Margaret Fleming, the founder of Chances By Choice, an international HIV-positive adoption advocacy group that connects parents with HIV-positive children and adoption agencies, said that her group also has overseen adoptions of children from Haiti, Guatemala and Russia.

Fleming said that her group has helped bring about 52 international HIV-positive adoptions since 2002 from assorted adoption agencies and countries, including Ethiopia.

Fleming, who has three HIV-positive children in her own brood of 12 children, said she wanted to make a difference in the world.

"I feel like I'm on the cutting edge of making an impact on this epidemic," Fleming, 72, said by telephone from her office in Chicago. "It's given us a chance to be ambassadors, and our children to be ambassadors."

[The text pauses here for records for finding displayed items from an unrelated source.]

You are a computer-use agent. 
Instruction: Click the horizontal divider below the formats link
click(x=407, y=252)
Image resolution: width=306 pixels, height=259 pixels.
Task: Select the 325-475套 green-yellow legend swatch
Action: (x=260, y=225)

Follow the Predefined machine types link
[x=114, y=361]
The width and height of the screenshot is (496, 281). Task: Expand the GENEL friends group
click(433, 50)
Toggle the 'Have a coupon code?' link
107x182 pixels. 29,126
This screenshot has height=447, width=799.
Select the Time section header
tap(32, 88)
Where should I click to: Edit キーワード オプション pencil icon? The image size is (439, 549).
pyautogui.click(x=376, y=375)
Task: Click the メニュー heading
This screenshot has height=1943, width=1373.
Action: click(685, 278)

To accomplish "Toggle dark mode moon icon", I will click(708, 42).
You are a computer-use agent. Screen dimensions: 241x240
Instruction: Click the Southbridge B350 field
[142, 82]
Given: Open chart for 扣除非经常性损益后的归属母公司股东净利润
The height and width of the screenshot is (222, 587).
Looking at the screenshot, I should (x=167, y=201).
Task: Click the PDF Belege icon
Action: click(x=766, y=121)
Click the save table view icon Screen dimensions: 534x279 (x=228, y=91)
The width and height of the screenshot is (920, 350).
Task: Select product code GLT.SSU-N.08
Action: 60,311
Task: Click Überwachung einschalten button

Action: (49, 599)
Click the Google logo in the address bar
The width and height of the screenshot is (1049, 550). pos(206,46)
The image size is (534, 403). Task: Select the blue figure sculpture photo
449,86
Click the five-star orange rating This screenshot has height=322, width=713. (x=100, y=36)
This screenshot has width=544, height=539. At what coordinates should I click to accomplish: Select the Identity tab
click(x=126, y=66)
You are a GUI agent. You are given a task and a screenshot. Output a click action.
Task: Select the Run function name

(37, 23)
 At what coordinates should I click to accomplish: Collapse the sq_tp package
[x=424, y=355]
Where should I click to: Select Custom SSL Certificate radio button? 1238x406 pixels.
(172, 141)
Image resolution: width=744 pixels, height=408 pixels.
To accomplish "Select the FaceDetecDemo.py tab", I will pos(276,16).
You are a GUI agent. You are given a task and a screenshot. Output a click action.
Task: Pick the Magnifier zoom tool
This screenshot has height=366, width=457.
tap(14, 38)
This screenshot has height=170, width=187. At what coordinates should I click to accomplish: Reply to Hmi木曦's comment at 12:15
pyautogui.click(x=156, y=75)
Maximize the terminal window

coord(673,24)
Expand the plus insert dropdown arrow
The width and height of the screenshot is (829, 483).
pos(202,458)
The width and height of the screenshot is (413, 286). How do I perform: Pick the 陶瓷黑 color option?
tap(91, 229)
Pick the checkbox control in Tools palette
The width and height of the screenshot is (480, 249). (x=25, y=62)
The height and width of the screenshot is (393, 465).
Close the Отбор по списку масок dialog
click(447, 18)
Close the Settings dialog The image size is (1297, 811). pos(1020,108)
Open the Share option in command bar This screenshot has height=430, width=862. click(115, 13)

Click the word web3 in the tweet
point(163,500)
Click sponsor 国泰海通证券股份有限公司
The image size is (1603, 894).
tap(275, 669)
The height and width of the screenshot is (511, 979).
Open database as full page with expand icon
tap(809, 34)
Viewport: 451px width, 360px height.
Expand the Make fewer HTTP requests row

Over the past 10 years, HIV has become a manageable, chronic disease, rather than a death sentence. Some children, like Solomon, require daily medication that can cost between $700 and $1,500 a month, though all parents planning to adopt children with HIV are required to carry health insurance, so costs are usually less.

Others, such as Tsegenet Hehn, have been told by doctors that the low levels of the virus in their blood mean they don't need any medication.

"She doesn't get sick any more than my other children," said Hehn, who said another daughter, who has a condition that makes her react violently to wheat and gluten products, requires more care than Tsegenet.

Michael Leavitt, the U.S. Secretary of Health and Human Services, said that HIV-positive adoptees pose no public health threat in America. Congress is set to repeal legislation that requires those with HIV to get waivers to enter the U.S. For adopted children with HIV, the waiver requirement can increase the nine- to 12-month adoption process by about two weeks.